▸ Task item
Identify every line in the records below that contains the word "help", and reproduce each one.
===== Records for the task
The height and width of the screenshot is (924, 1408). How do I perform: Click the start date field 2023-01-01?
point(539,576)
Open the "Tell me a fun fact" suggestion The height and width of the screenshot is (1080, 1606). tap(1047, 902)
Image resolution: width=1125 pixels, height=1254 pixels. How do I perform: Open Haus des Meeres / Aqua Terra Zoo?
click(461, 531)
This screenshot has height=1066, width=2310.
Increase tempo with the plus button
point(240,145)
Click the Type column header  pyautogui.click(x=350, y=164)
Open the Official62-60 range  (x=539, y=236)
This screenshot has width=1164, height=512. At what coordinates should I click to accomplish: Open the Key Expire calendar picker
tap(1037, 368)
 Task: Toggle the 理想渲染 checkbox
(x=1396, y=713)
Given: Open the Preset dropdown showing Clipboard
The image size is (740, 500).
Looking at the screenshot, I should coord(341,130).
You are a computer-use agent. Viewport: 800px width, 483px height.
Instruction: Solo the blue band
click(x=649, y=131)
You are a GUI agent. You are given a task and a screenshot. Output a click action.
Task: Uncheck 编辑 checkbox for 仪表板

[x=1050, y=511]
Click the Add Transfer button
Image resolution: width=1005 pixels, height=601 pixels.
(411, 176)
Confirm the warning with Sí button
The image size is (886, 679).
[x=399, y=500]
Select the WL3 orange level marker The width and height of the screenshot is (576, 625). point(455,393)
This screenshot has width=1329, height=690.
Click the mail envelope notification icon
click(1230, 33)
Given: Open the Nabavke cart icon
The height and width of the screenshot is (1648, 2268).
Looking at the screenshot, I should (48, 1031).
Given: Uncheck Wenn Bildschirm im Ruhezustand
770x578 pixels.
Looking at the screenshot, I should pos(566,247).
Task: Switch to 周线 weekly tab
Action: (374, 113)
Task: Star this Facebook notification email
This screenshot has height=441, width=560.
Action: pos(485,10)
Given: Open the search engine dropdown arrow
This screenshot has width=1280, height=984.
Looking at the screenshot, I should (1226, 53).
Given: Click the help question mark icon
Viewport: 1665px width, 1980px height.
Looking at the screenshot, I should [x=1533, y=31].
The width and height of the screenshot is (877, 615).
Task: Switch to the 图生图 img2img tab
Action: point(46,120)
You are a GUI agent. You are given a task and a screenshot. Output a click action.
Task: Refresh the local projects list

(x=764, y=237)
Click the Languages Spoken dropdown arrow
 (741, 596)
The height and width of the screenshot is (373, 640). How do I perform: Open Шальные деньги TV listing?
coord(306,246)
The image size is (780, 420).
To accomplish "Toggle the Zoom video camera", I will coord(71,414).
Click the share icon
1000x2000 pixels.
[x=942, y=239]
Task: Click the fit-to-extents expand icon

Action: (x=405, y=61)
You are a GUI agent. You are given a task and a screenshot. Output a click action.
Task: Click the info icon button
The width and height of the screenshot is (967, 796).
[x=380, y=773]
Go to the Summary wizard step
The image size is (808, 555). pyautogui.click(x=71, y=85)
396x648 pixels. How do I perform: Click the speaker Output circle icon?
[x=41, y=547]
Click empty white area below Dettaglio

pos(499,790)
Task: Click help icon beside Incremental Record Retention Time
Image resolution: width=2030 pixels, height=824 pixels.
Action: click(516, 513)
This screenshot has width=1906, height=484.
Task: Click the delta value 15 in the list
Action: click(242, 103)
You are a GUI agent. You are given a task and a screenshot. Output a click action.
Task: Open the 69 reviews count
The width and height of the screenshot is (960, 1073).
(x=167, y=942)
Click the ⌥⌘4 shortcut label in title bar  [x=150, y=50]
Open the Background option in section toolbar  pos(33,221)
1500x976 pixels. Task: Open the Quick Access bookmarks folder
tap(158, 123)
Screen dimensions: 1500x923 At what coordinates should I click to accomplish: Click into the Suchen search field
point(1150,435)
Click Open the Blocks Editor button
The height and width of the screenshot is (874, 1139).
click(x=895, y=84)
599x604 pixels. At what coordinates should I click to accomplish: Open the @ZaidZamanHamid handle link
==========
▸ Solution
Given: Click the help question mark icon
Task: Click help icon beside Incremental Record Retention Time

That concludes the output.